Once in the glow of triumph he proclaimed, “We are the hamsters of the universe!”

“Don’t you mean the Masters of the Universe?” I asked.

“No! Hamsters.”

Sometimes, when Alex is wrapped up in his mission, I just listen in. There’s no question his imagination is more fertile than my own. His fluency in command mode and his aplomb in the heat of battle are wondrous.

“I need two volunteers to destroy the enemy. Do you read me? Bring in the artillery! Fire in the blue circle! All stations into attack position. Quick! Head for the mother pod!” (Klaxon whoops, followed by the Star Wars Victory March.)

In the most dangerous predicament, he always has a plan.

“We’ll trick the enemy with holographic men. They’ll waste their ammo. Then we can attack and slaughter them.”

“What if we capture some enemies, Sir?”

“Hold them for ransom. Persuade them to be good.”

Once, in the thick of battle, I slipped in a question about Alex’s activities on the playground at his school in Germany. For a moment, I caused us to stumble into a world parallel to his intergalactic one. The name of a certain Caitlin, one of his classmates, came up.

“Is she cute?” I asked. Alex grew serious.

“Yes!” he almost sighed. “She plays Queen Amadalla .”

Then with visible agitation he mentioned one Ashton. Ashton turned out to be the playground bully. According to Alex, Ashton possessed enormous powers for doling out misery to his peers.

“We’re just sitting ducks,” he said. “Soon he’ll have control over all the kids on the playground. And we are doing nothing to stop him.”

He pleaded with me to show up in Germany with “about 40 good, strong kids” to “take Ashton out.”

We’d found ourselves at the crossroads of fantasy and reality, between chimerical foes and mundane enemies, holographic heroes and flesh-and-blood bullies. We stood face to face with childhood fears.

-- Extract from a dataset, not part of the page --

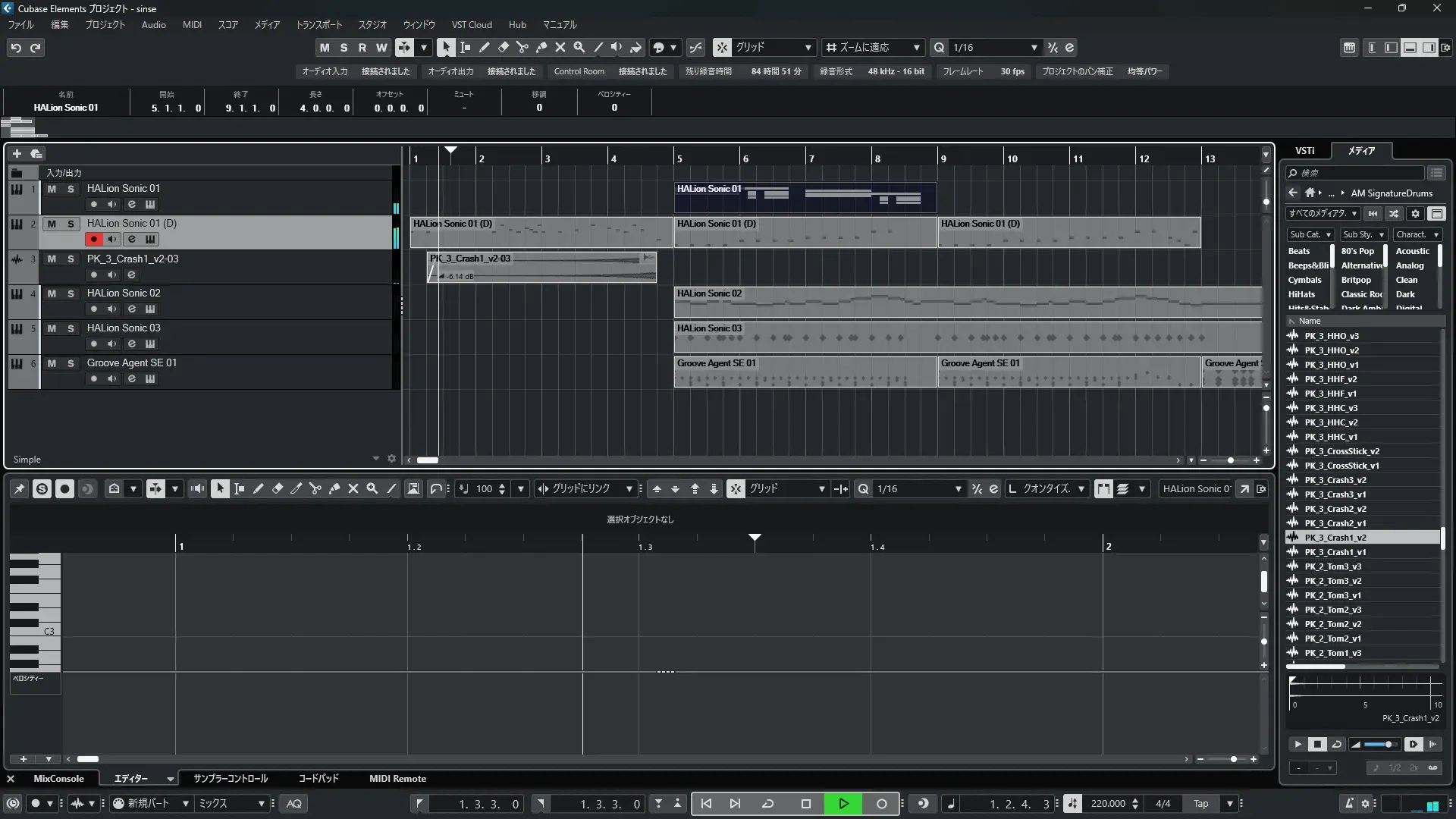Viewport: 1456px width, 819px height.
Task: Mute the HALion Sonic 02 track
Action: click(x=52, y=293)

Alex’s father, a helicopter pilot, is now stationed in the Mideast, where fighting the enemy is not a game that gives players extra lives. Alex wonders when he’ll see his dad again. He must learn to deal with Germans who’ve become hostile to Americans. Adolescence lies ahead. For Alex, the real wars have just begun.


— George Gurley, who lives in rural Baldwin, writes a regular column for the Journal-World.